Top of Records for this exercise

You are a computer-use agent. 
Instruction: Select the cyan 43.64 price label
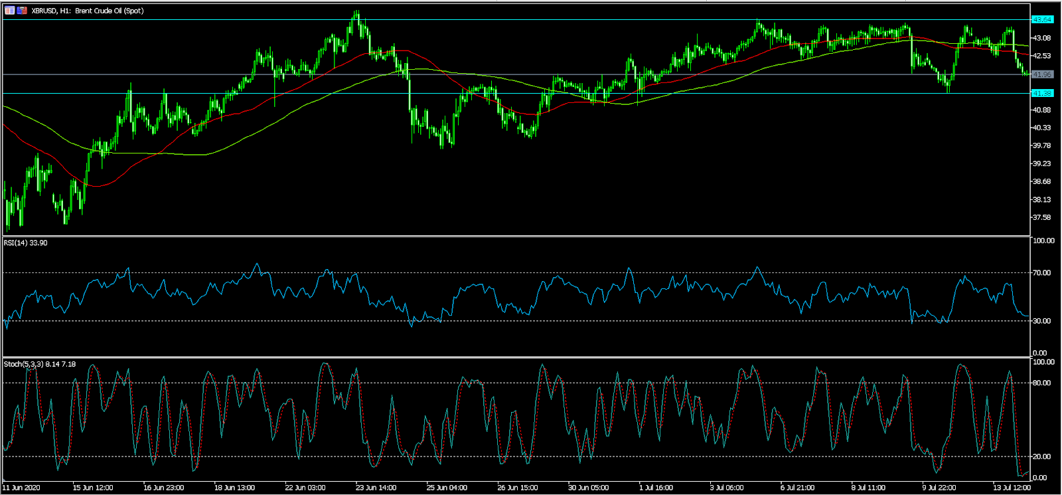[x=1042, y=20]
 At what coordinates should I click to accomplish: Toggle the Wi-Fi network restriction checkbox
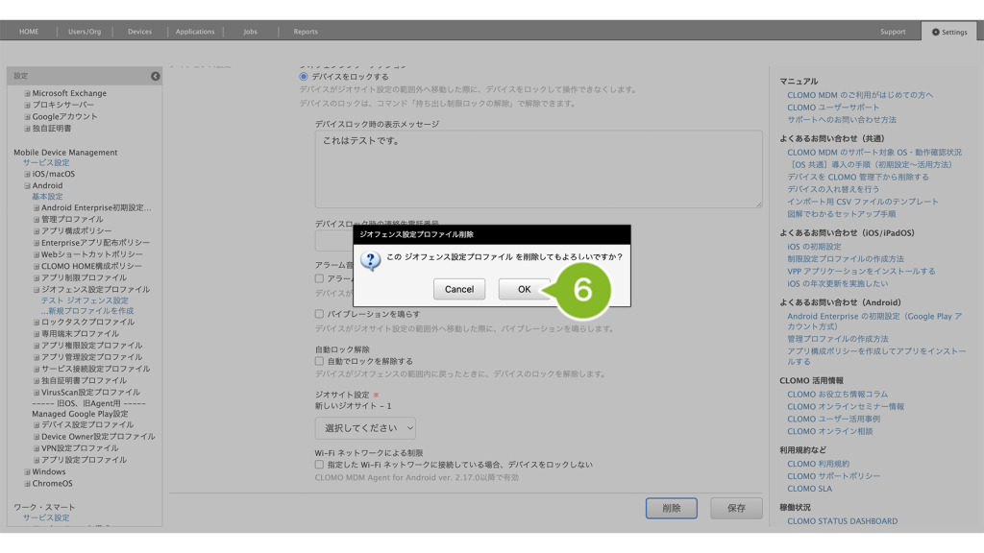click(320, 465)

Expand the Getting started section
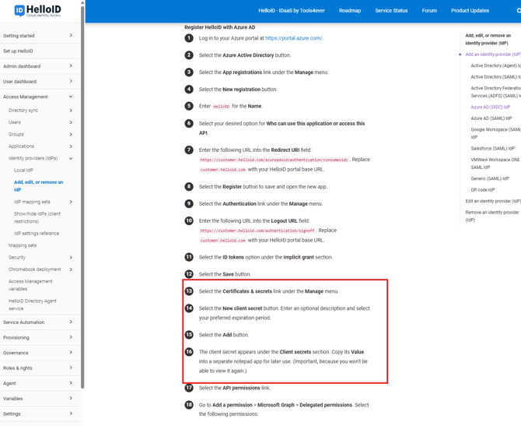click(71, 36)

Bottom of Records for this exercise

Each entry above is to be duplicated exactly, and its pictures omitted.

Your solution |
You are a computer-use agent. 
Instruction: Select the cyan 43.64 price label
[x=1042, y=20]
 At what coordinates should I click to accomplish: Toggle the Wi-Fi network restriction checkbox
click(320, 465)

Expand the Getting started section
click(71, 36)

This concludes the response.